FilmLA, the film office serving the Los Angeles region, reported growth in on-location film, TV and web production in 2013, but said that it is still far from its peak.
Moreover, the report, which examined on-location filming over a 20 year period, said that a bigger share of recent growth has been in “lower-value” projects, such as reality TV, student films and still photography, 16% over the past five years, and ones that provide fewer and lower-paying jobs than so-called “higher value” productions like TV dramas and major feature films, which have increased just 2% over that period.
“Altogether, approximately 56% of the on-location filming taking place in Los Angeles can be classified as ‘lower value,’ and this figure remains optimistic,” FilmLA said in its report.
Industry boosters and Los Angeles Mayor Eric Garcetti are calling for the state to expand its production incentive program, now capped at $100 million per year, to better compete with other states that have been able to lure network dramas and major feature films from Hollywood.
The FilmLA report highlighted what will be a challenge for industry lobbyists as they try to convince lawmakers of the urgency to expand the program, as the figures show a more complicated picture than a precipitous, year-over-year drop in production. While there are signs of improvement from 2012 to 2013, FilmLA said that production still lags peaks in certain categories. For instance, feature production is 50% below its peak in 1996, and TV drama production is 39% below its 2008 peak.
“I have been using the analogy that we have been in this basement, and we have moved up a step or two to the first floor, but we are nowhere where we used to be,” said Paul Audley, president of FilmLA. He said that other states have essentially been “cherry picking the best stuff away from us,” with the growth confined to “micro-budgeted” projects and direct-to-web productions. His “biggest concern,” he said, is that so many dramas and features are locating in other states that some of the key vendors that service them also are moving there permanent operations there as well.

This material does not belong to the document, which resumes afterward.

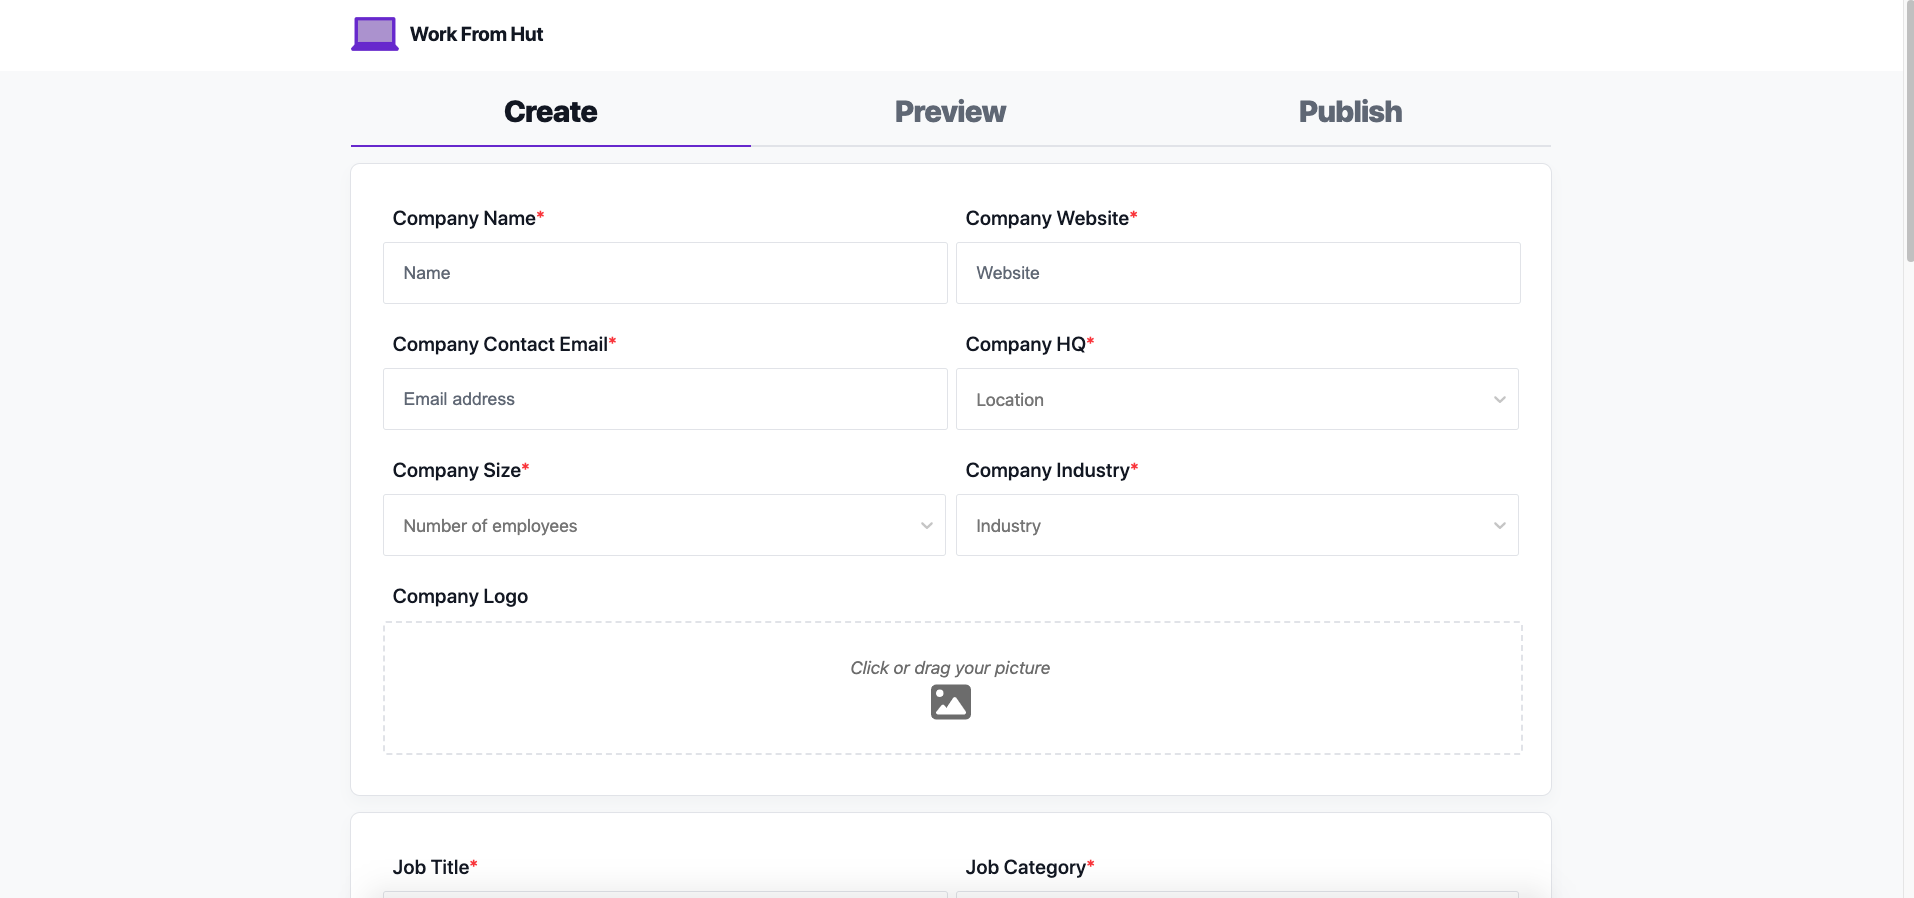Click the image upload picture icon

In a statement, Garcetti said that the report “underscores the urgency of our work to reverse runaway production. The entertainment industry is a cornerstone of our civic identity and our economy, with 500,000 jobs at stake. I will cut red tape at City Hall and fight in Sacramento to make sure L.A. is the best possible place for production and ensure that we are always the entertainment capital of the world.”

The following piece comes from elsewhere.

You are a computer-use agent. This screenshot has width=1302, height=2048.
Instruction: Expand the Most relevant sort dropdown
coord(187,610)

FilmLA also plans an extensive report soon on production among certain categories of feature film production.
The figures from FilmLA, by category:
Features: 6,972 production days, 2013; 5,892 production days, 2012. Peak: 13,980 production days, 1996.
TV: 18,590 production days, 2013; 16,762 production days, 2012. Peak: 23,315 production days, 2007.
Commercials: 8,453 production days, 2013; 8,078 production days, 2012. Peak: 8,453 production days, 2013.
TV dramas: 4,095 production days, 2013; 3,553 production days, 2012. Peak: 6,736 production days, 2008.
TV comedies: 2,222 production days, 2013; 2,048 production days, 2012. Peak: 2,222 production days, 2013.
TV pilots: 1,066 production days, 2013; 795 production days, 2012. Peak: 1,599 production days, 2006.
TV reality: 6,605 production days, 2013; 6,358 production days, 2012. Peak: 6,605 production days, 2013.
Web based TV: 1,725 production days, 2013; 1,633 production days, 2012. Peak: 1,725 production days, 2013.